After a blighted early attempt at a music career with the band Curbar, David J Roch reemerged with a new moniker: Little Lost David – used as a perfect analogue to suggest him reaching out on his own. Now, for a third time, he appears before us with his given name, his final chrysalis-to-butterfly transformation, turning all that sore misery into something beautiful and vibrant.
Skin and Bones is the common link found between these two paths. From shaded, brittle vocals, either set deep in the mix or caught naturally on the peripheries of this affected sound, to production that revels in faded guitar and dampened snare hits, Skin and Bones creates a strange soundscape for the listener, spinning him into a world seemingly detached from this earthly reality. This detachment finds its way leaking into every part of the album and while its effects can ramp up the atmosphere at times it seems to detach the listener too.
And so while I sit here with the album on repeat, with the same moments producing the same exact stimulations, I am at a loss for what to write about it – nothing comes to me, just a cloud of uninspired thoughts.
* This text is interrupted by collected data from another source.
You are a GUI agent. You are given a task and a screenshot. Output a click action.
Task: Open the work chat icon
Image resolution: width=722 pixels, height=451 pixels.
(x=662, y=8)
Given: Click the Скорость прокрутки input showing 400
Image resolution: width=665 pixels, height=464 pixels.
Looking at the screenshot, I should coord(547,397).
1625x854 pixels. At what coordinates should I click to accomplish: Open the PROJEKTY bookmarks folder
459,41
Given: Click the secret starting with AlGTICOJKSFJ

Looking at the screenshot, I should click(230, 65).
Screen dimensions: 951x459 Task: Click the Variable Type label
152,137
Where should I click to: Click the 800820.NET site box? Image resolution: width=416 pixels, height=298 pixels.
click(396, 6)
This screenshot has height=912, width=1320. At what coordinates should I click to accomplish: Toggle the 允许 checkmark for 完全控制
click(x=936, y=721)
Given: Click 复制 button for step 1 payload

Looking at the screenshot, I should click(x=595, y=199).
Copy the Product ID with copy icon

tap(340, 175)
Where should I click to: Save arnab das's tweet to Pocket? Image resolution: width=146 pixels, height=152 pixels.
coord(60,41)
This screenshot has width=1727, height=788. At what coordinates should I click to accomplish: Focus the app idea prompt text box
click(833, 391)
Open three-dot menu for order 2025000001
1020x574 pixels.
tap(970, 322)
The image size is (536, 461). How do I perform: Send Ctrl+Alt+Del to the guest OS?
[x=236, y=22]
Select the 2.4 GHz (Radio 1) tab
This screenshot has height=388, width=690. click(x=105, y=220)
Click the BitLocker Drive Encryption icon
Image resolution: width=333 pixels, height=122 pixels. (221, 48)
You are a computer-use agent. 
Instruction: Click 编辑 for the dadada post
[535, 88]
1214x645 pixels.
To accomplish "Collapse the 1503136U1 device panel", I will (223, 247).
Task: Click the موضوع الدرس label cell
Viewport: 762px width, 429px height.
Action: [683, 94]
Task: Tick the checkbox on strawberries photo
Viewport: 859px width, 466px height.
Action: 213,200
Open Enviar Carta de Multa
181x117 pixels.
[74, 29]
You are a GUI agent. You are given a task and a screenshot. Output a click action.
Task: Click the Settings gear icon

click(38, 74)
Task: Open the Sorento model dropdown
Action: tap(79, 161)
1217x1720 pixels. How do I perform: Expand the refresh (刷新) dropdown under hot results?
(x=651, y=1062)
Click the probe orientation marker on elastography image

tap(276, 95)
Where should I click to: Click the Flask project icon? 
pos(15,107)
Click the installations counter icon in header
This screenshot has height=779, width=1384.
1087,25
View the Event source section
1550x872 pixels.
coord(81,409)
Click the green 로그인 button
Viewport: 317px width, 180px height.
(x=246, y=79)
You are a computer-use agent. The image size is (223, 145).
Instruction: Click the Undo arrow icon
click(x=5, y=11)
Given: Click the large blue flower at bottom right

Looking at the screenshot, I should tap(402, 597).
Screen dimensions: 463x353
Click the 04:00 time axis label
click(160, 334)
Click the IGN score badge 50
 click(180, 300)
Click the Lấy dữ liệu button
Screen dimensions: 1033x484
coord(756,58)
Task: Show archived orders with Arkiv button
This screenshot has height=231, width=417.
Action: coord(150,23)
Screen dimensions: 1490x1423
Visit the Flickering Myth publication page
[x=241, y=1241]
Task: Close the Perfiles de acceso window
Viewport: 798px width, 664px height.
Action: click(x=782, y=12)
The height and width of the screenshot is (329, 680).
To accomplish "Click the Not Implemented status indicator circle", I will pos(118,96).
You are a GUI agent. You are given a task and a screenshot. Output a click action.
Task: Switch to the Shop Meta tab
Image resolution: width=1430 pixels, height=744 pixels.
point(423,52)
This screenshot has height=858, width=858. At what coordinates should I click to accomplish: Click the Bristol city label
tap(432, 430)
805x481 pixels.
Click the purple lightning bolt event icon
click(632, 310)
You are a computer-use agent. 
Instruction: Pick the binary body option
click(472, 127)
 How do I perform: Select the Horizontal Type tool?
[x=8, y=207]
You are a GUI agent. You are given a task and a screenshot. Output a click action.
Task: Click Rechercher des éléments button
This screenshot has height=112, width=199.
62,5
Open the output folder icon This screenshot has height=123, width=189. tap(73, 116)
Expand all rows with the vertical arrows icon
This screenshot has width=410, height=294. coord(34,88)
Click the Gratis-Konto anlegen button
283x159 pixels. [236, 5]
This makes me wonder about the creation of the record. It seems in many ways to be so lovingly conceived as if to exist with a warmth all of its own. Yet it doesn’t make me warm to it – in fact it fails to make me feel much at all. The soundscapes are often monolithic and vast or delicate and frail, exacting the correct tones for the correct places, and, with the exception of the disastrous and amateurish chorus to ‘Evil’s Pillow’, the vocals work wonders. In fact Roch’s voice manages to mirror the fantastic production engaging, at times, in dynamic swords play between the two.
Considering all this, it leaves me with one thought left: that it must lack intellectual and creative honesty at its base. It doesn’t properly connect the art of creation, that romantic and illusory thing, with the ideas expressed through music; the solid base for experimenting. It must be a ghost, an apparition, residing within a real body. Its intangibility being its downfall. It is only the illusion of the art, but without that manifestation of the corporeal it becomes an outward projection of soul, not the real thing.
It is disappointing – because it comes so close to achieving its dream. Title track ‘Skin and Bones’ becomes its Pinocchio moment, but even that – in part – flounders.